Además de llevar a cabo aberrantes crímenes contra la humanidad, un patrón común entre las dictaduras, sean del origen que sean, es la destrucción en todas sus formas del pensamiento. En la mañana del 30 de agosto de 1980, en plena dictadura cívico-militar, los verdugos prendieron fuego un millón de ejemplares del Centro Editor de América latina (CEAL), en un baldío de Sarandí, partido de Avellaneda.
El humo duró días. Un millón de ejemplares publicados por el mito Centro Editor de América Latina (CEAL), dirigida por el gran Boris Spivacow, creador de la también prestigiosa Editorial Universitaria de Buenos Aires (EUDEBA), fueron quemados en un baldío de Sarandí, en el partido de Avellaneda. La dictadura cívico-militar que cegó las vidas de 30 mil detenidos-desaparecidos y sumergió a la Argentina en la brutalidad del neoliberalismo, intentó borra el pensamiento quemando libros. Una práctica que antes habían llevado a cabo dictadores como Adolfo Hitler, Joseph Stalin -y más atrás en el tiempo- había sucedido durante la Inquisición, solo por citar algunos ejemplos históricos.
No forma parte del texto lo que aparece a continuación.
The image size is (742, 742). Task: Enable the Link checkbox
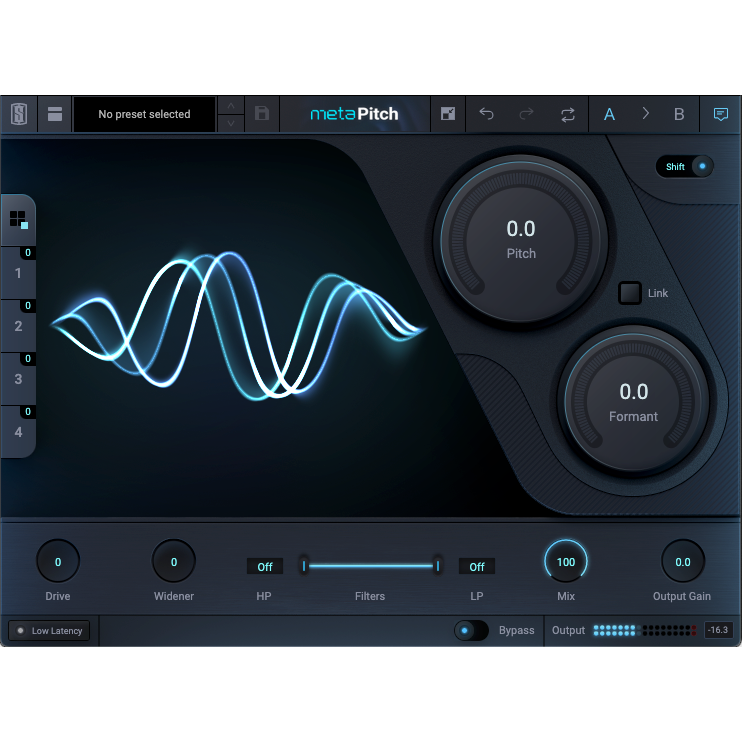pyautogui.click(x=630, y=293)
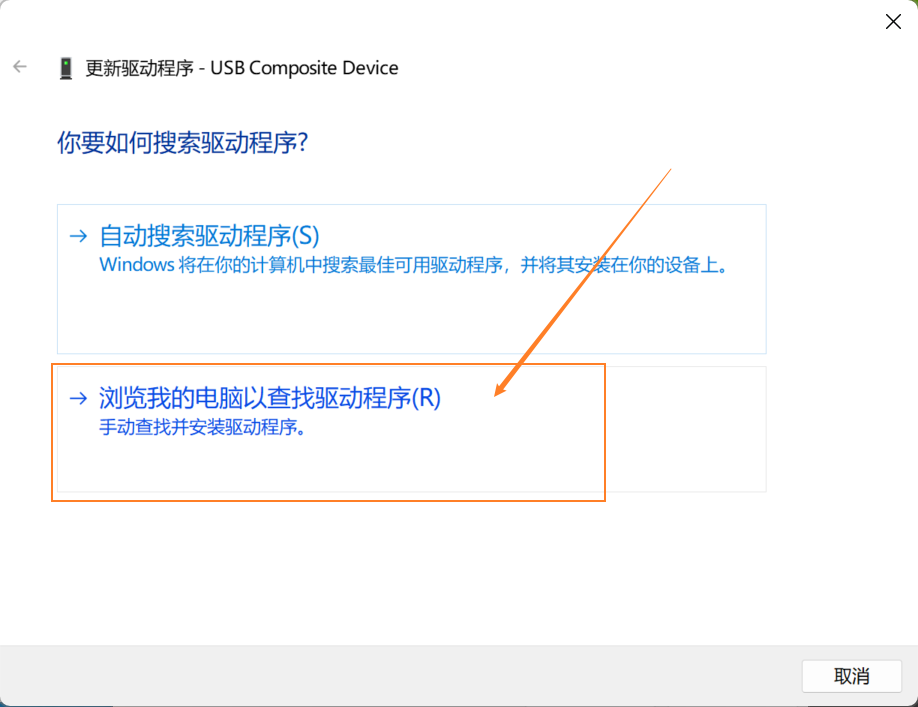Choose 浏览我的电脑以查找驱动程序(R) option title

(270, 398)
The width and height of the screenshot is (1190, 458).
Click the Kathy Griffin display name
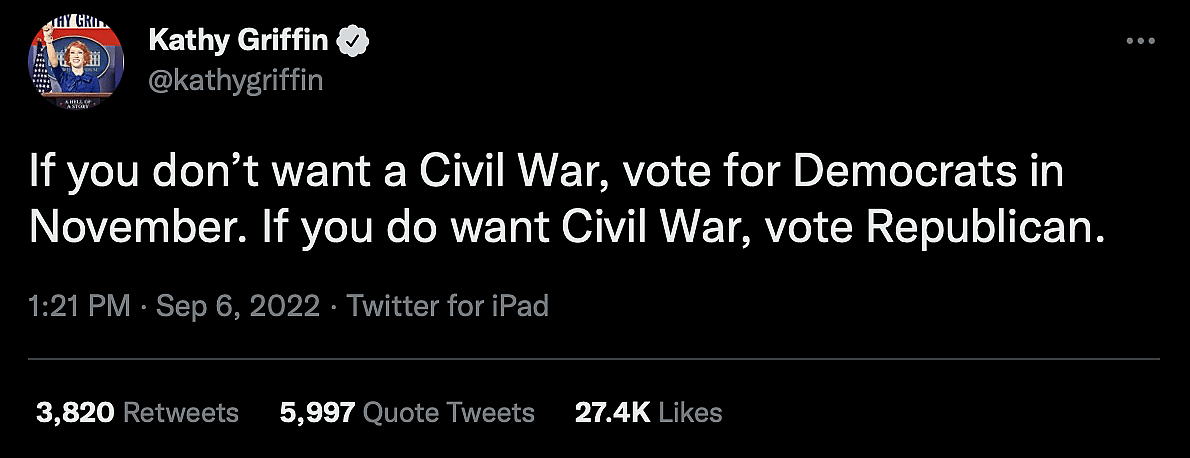[x=239, y=41]
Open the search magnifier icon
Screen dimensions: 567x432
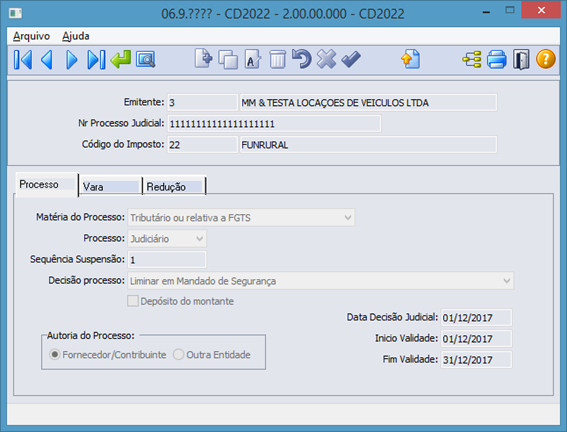tap(146, 60)
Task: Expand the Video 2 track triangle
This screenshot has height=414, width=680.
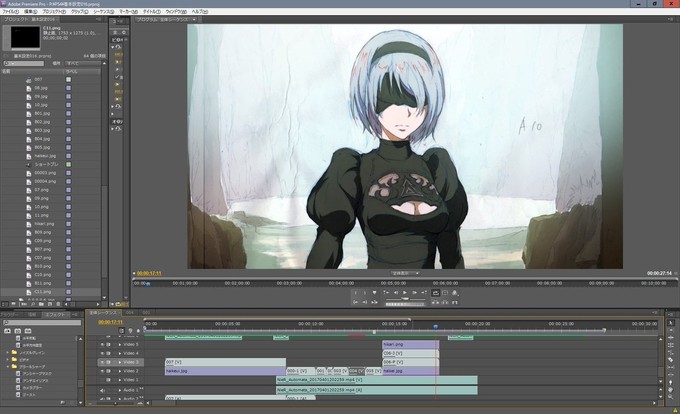Action: click(119, 370)
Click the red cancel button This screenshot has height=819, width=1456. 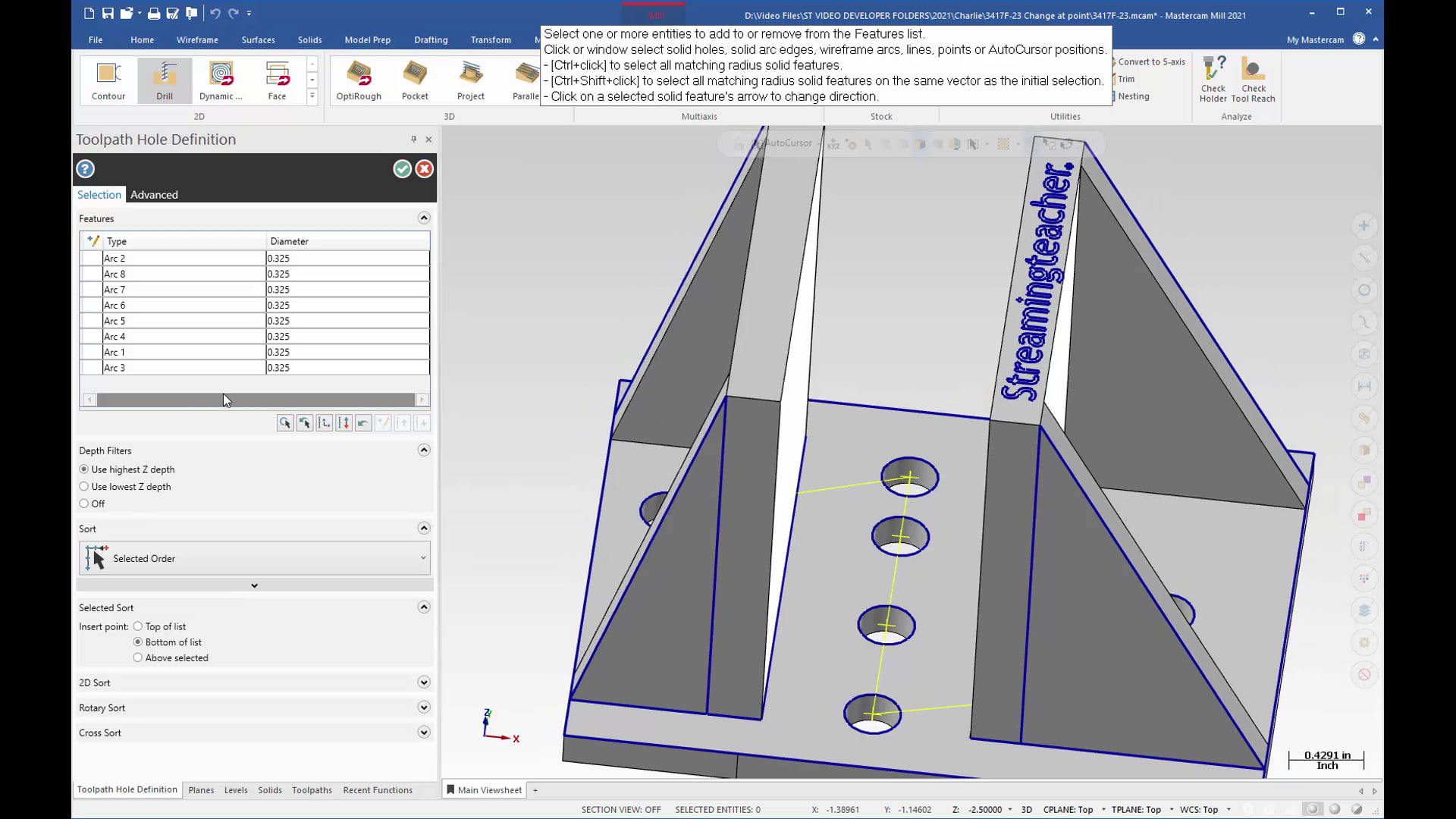424,168
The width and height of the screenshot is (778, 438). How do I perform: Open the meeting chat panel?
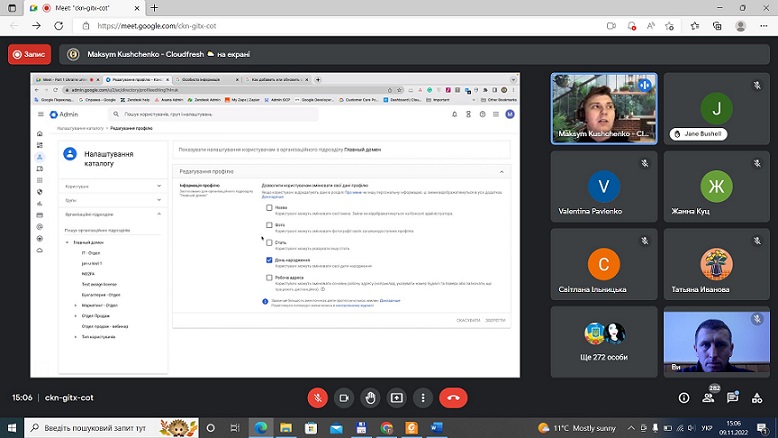(732, 397)
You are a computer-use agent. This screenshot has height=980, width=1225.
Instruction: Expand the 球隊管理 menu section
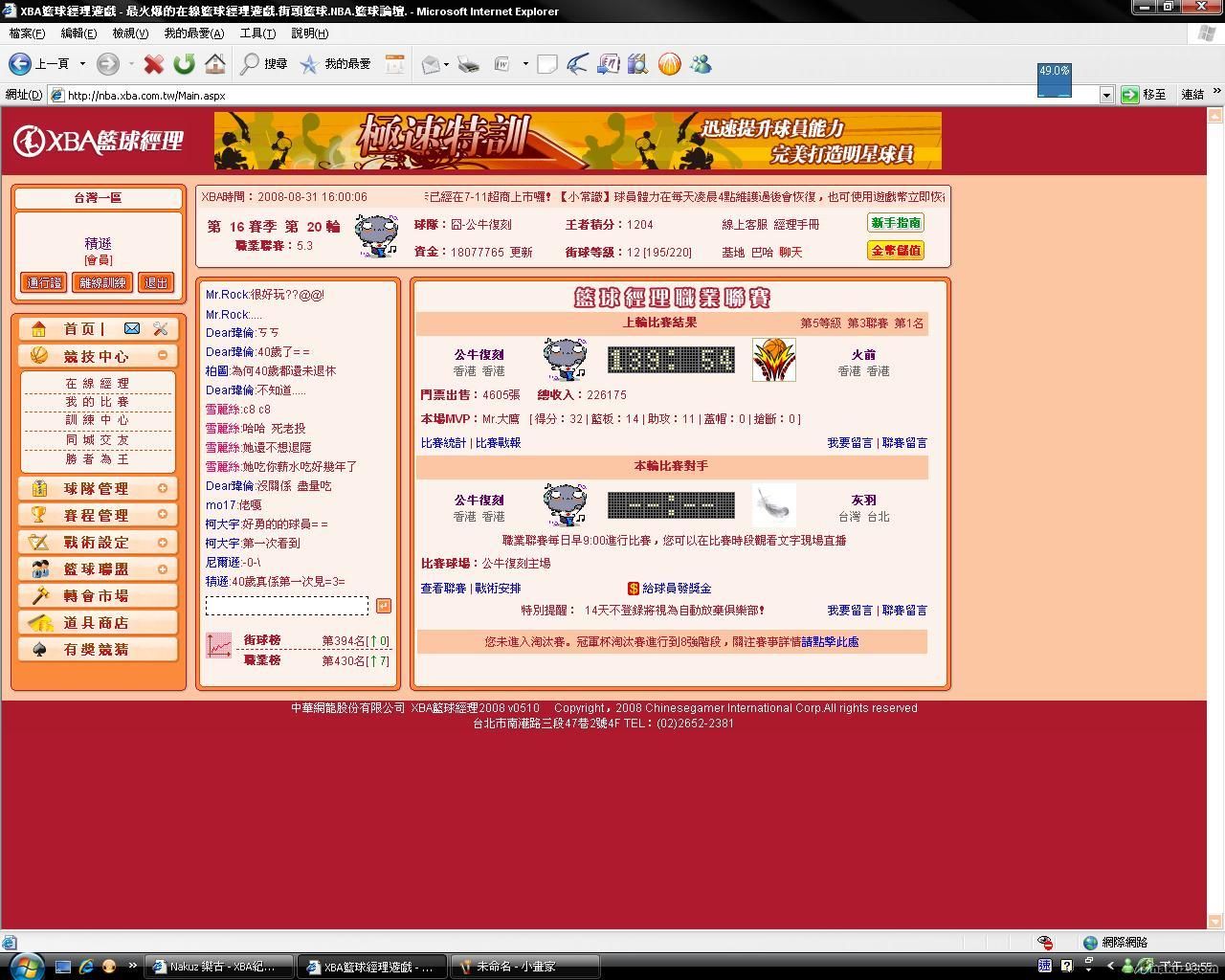(x=163, y=488)
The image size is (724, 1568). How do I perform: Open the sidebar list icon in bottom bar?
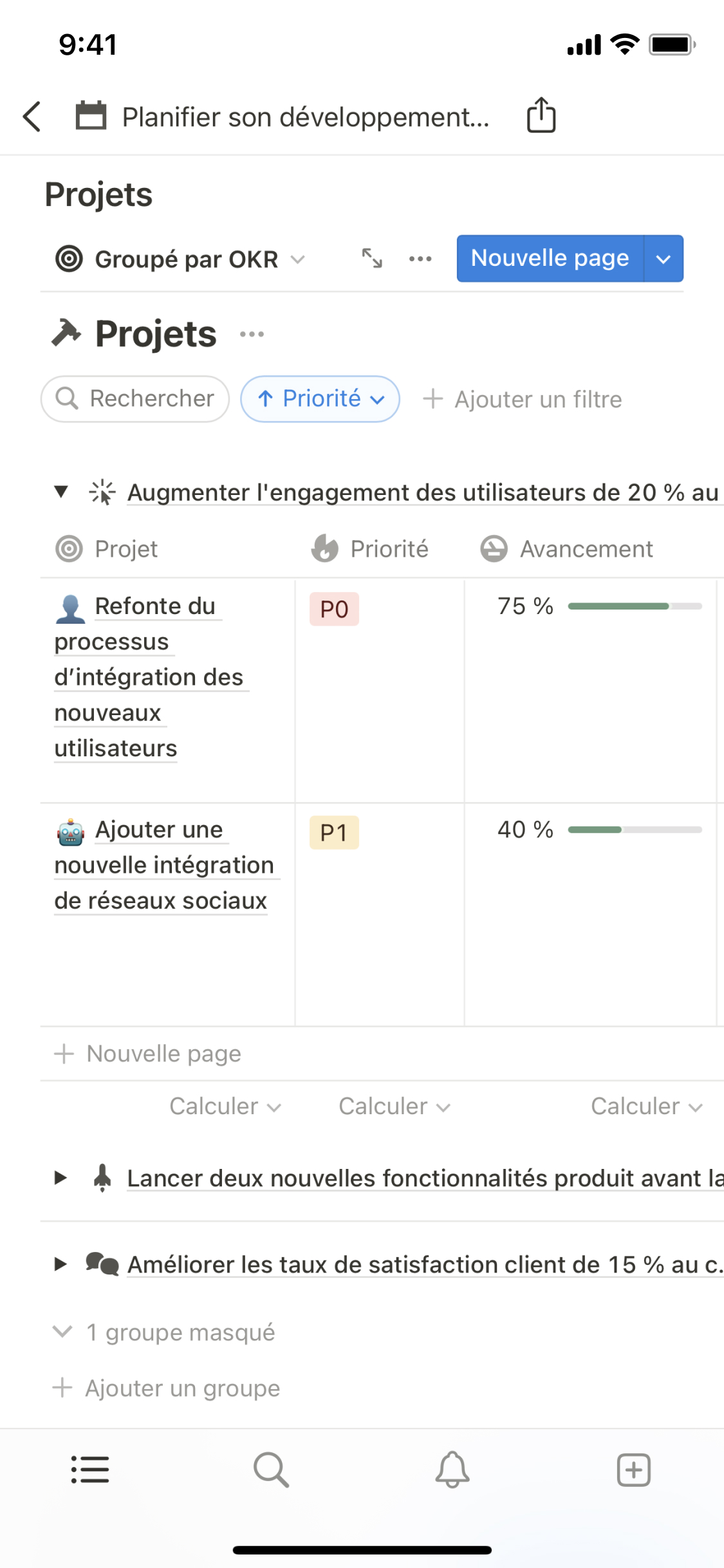click(90, 1470)
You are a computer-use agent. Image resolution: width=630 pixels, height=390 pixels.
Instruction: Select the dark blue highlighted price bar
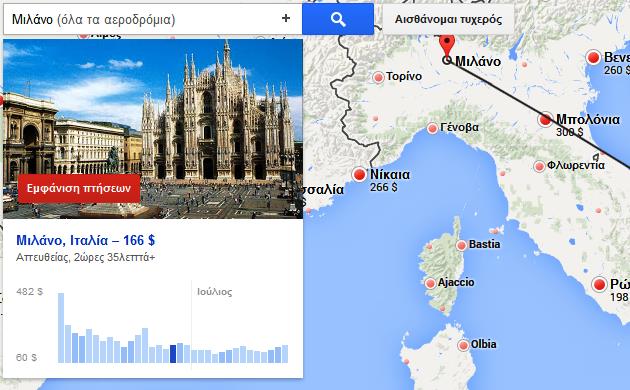[x=173, y=354]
Previo a la queda, durante el año 1978 la Junta Militar tildó a Spivacow y al Centro Editor de América Latina de “publicar y distribuir libros subversivos”. Algunos de estos pertenecían a autores como Juan Domingo Perón y Eva Duarte de Perón, Auguste Comte, Karl Marx, Lenin, Mijail Bakunin, Osvaldo Bayer, Mario Benedetti, Eduardo Galeano, Griselda Gambaro, Pablo Neruda, Juan Domingo Perón, Rodolfo Walsh, Arturo Jauretche, Sebastián Marieta, León Trotski, Lila Guerrero, Beatriz Doumec, Jean Paul Sartre, entre muchísimos otros reconocidos autores. Spivacow inició acciones legales y consiguió recuperar algunos de estos libros, pero la mayoría fueron quemados aquel día, junto con miles de otros que trataban temas diversos como el movimiento obrero, ciencia y el cuerpo humano.
Esta quema fue la culminación de una persecución que atacó a muchos editoriales, entre estas el allanamiento y clausura de Siglo XXI Editores, para luego conseguir el encarcelamiento de los directivos, el cierre definitivo y la quema de libros de la editorial Constancio C. Vigil en Rosario y la desaparición de trabajadores editores como fue Graciela Mellibovsky (asistente de producción del CEAL), Pirí Lugones (correctora y traductora de Jorge Álvarez, Carlos Pérez Editor y Crisis).
Cabe aclarar que no fue esa la única vez que la dictadura quemó libros. El 29 de abril de 1976, Luciano Benjamín Menéndez, jefe del III Cuerpo de Ejército con asiento en Córdoba, ordenó una quema colectiva de libros, entre los que se hallaban obras de Proust, García Márquez, Cortázar, Neruda, Vargas Llosa, Saint-Exupéry, entre otros. Dijo que lo hacía “a fin de que no quede ninguna parte de estos libros, folletos, revistas… para que con este material no se siga engañando a nuestros hijos”. Y agregó: “De la misma manera que destruimos por el fuego la documentación perniciosa que afecta al intelecto y nuestra manera de ser cristiana, serán destruidos los enemigos del alma argentina” (Diario La Opinión, 30 de abril de 1976).
Uno de los colaboradores y comprometidos en la denuncia de estas prácticas, fue Federico Zeballos. En su publicación “Bibliotecas y dictadura militar. Córdoba, 1976-1983”, el autor señala que de los casi 50 millones de libros impresos en 1974 se pasa a 31 millones en 1976 para llegar a editar sólo 17 millones durante el período 1979-1982.
“La quema de libros fue el último eslabón de la cadena represiva sobre la cultura. Tenía un fuerte mensaje intimidatorio dirigido a la comunidad e incluía la exposición pública de los libros secuestrados, el discurso de alguna autoridad castrense, la toma de fotografías antes y durante la quema, y la posterior publicidad de lo sucedido en diversos medios de comunicación”, precisó Zeballos.